Du hast Dich folgerichtig auf der Mathildenhöhe fotografieren lassen, vor dem Haus Behrens. Warum genau dort?

Peter Behrens hat mit seinem Haus, mit dieser ganz einfachen Linienführung, ein solches Signal gesetzt, dass er sofort abgeworben wurde und eine unglaubliche Karriere gemacht hat. Er war kein Architekt, sondern Maler und Grafiker und wurde als Chefdesigner der AEG sozusagen der Erfinder des Corporate Design. Er hat vom Briefbogen über Werbeplakate bis hin zu den großen Industriehallen den Gedanken des Gesamtkunstwerks in die Industrie übertragen. An seinem größten Bau, der Turbinenhalle in Berlin, haben als junge Praktikanten nebeneinander Walter Gropius, Mies van der Rohe und ein junger Schweizer mitgearbeitet, der sich später den Künstlernamen Le Corbusier gegeben hat.

Im Mai wirst Du 70 Jahre alt. Wenn Du Dir etwas wünschen könntest, was am Morgen Deines Geburtstages schlagartig Realität wäre, was wäre das?

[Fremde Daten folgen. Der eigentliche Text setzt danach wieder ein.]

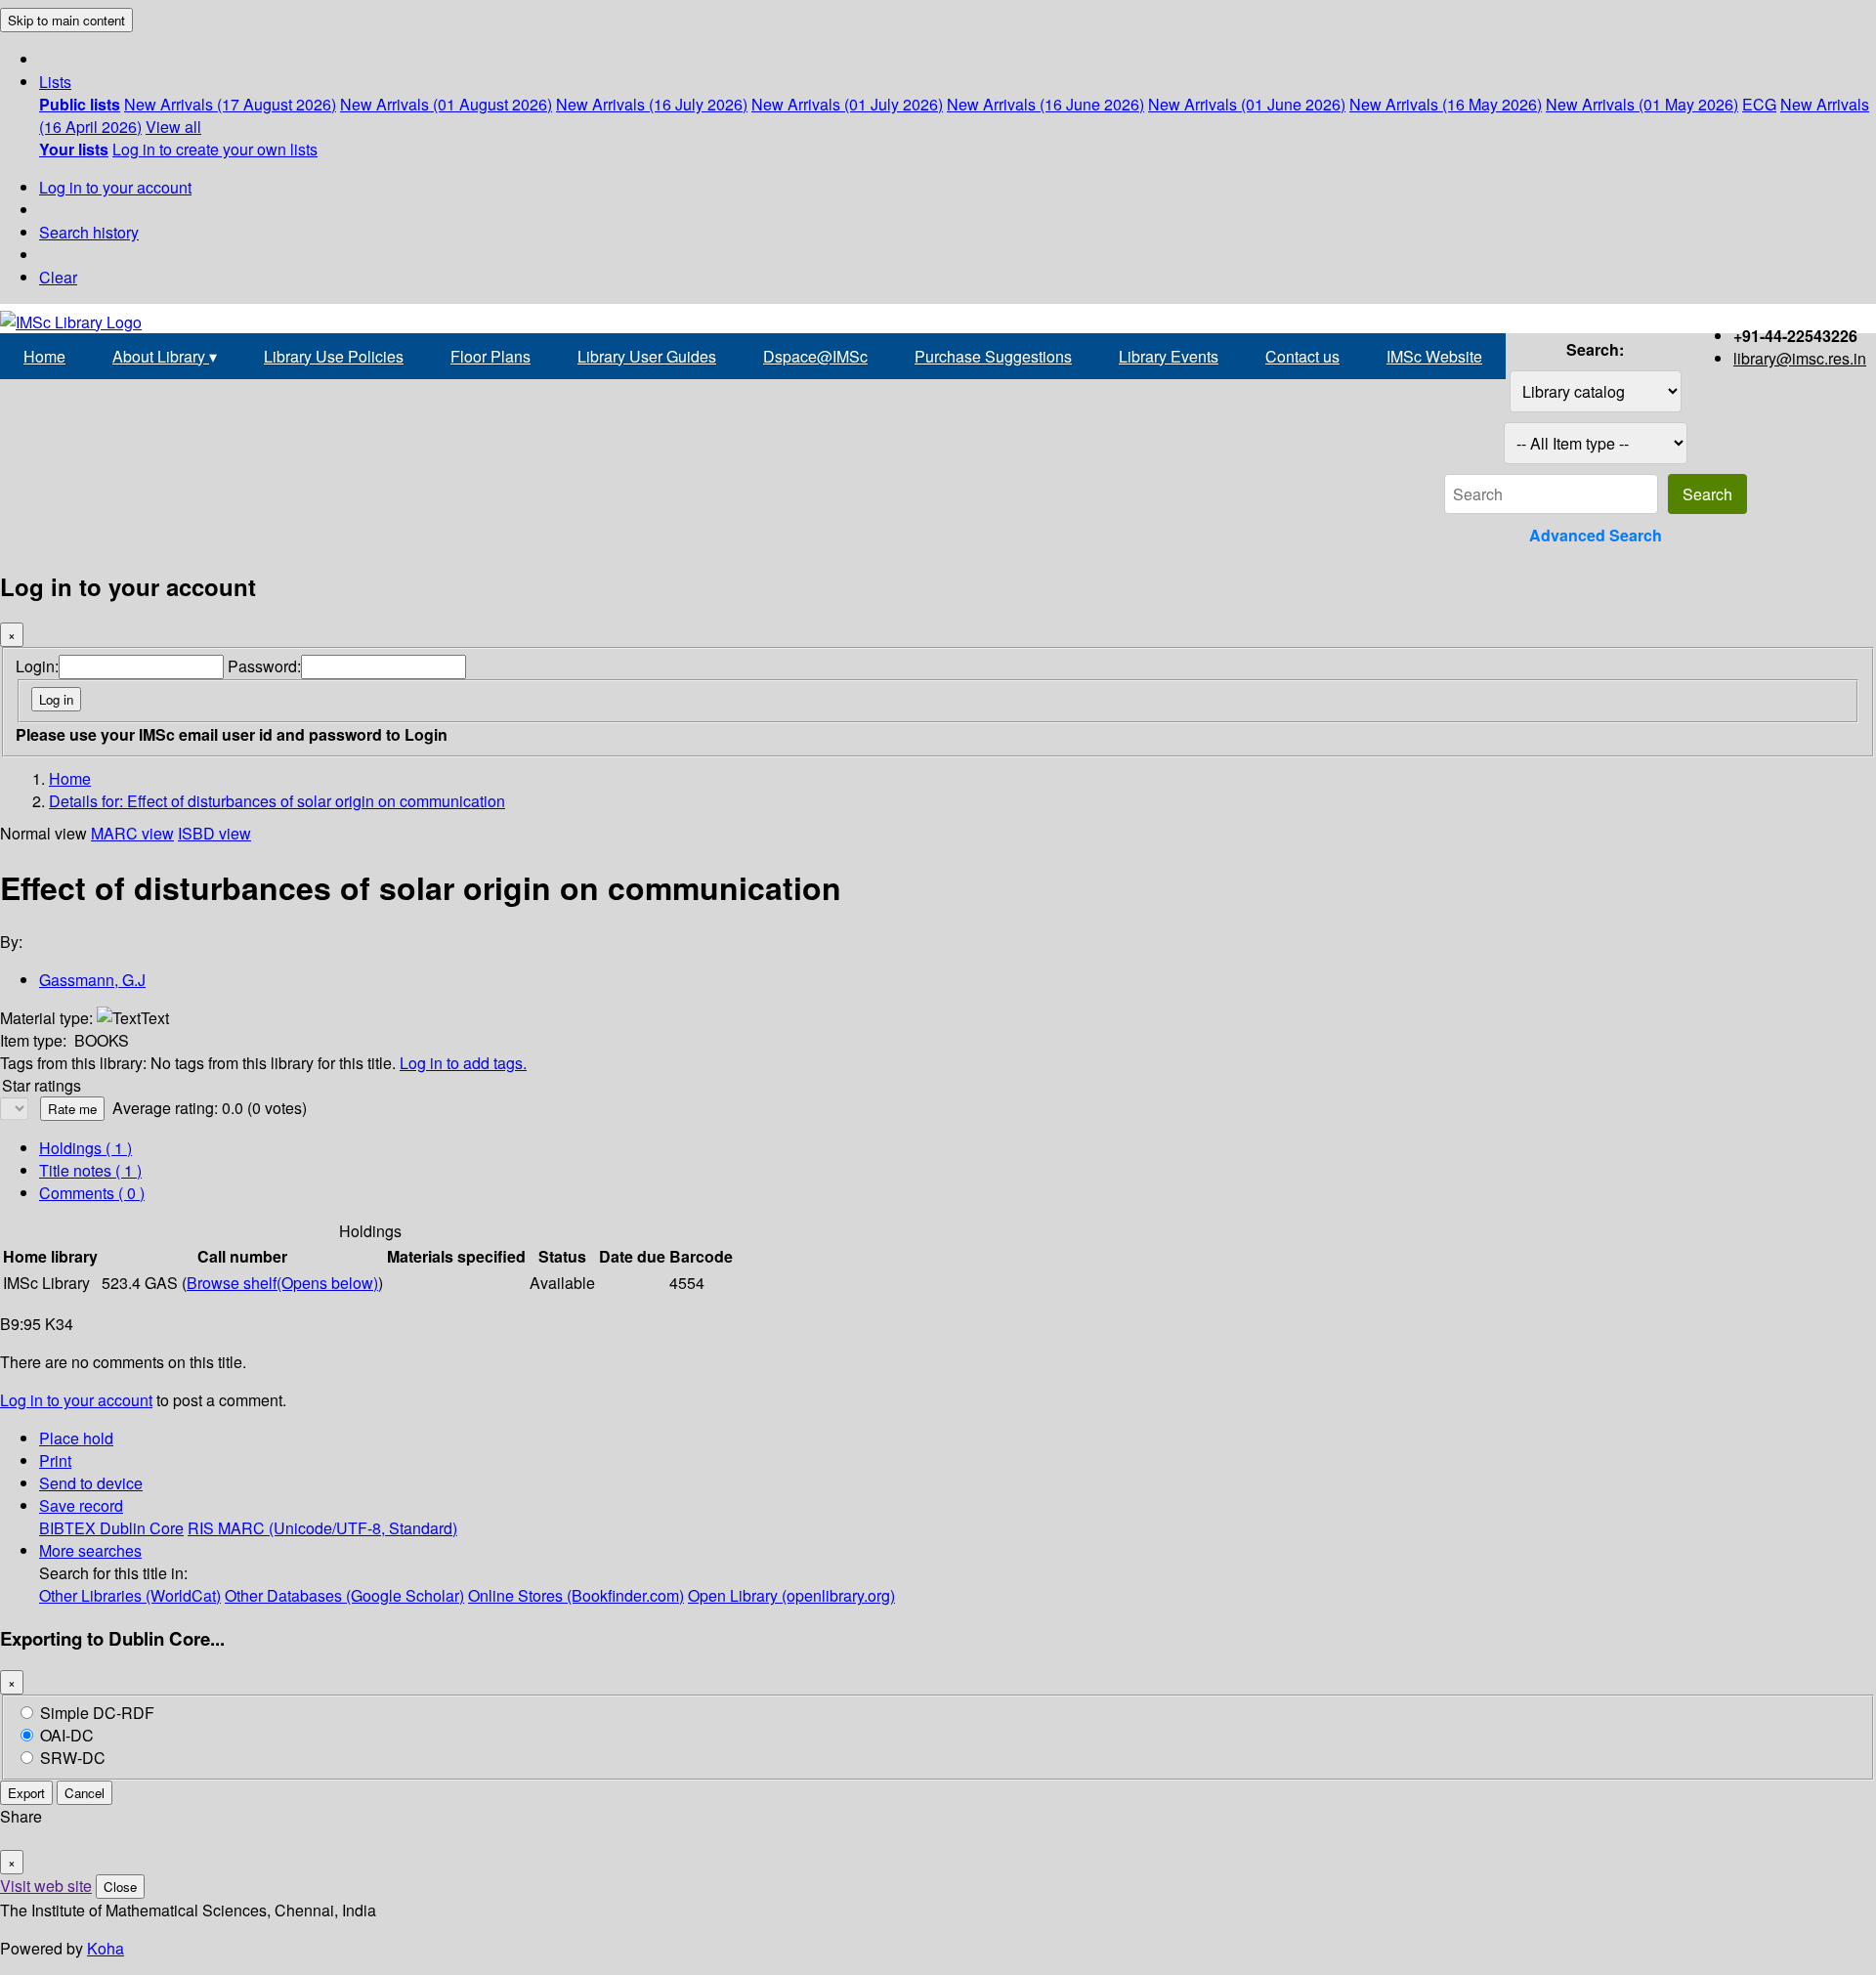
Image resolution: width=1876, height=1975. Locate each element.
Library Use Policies (334, 356)
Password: (264, 666)
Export (26, 1792)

Dann wäre es, dass mein Sorgenkind, der große alte Kuhstall, der in der Domäne Oberfeld steht, mit einer wunderbaren Nutzung bespielt, denkmalgerecht saniert wäre und als Schlussstein dieses einzigartigen Ensembles tatsächlich eine neue Qualität entfalten könnte. 


Danke für das Gespräch.

werner_durth.vita


*17.5.1949 in Mengeringhausen, Kreis Waldeck, 1967 Abitur in Wiesbaden, 1967-1973 Studium Architektur und Stadtplanung TH Darmstadt, 1971-1975 Studium Soziologie und Philosophie J. W. Goethe-Universität Frankfurt und an der TH Darmstadt, 1973 Diplom-Ingenieur, 1975-1977 Zivildienst in Darmstadt-Kranichstein, 1976 Promotion, 1978-1981 Wissenschaftlicher Mitarbeiter am Institut für Soziologie an der TH Darmstadt, 1981-1993 Professor für Umweltgestaltung an der Johannes Gutenberg-Universität Mainz, 1993-1998 Professor an der Universität Stuttgart, 1998-2017 Professor für Geschichte und Theorie der Architektur der TU Darmstadt, 2005 Ehrendoktorwürde der Polytechnischen Nationaluniversität Lviv (Lemberg) Ukraine. Vielfache Auszeichnungen, u.a. Schelling-Architekturpreis für Architekturhistoriographie und Fritz-Schumacher-Preis für sein Lebenswerk. Mitglied u.a. der Akademie der Künste in Berlin, vielfache Tätigkeit als Preisrichter. Verheiratet, zwei erwachsene Kinder. Am 17.5.2019 wird ihm in Berlin die Ehrenmitgliedschaft des Bundes Deutscher Architekten verliehen.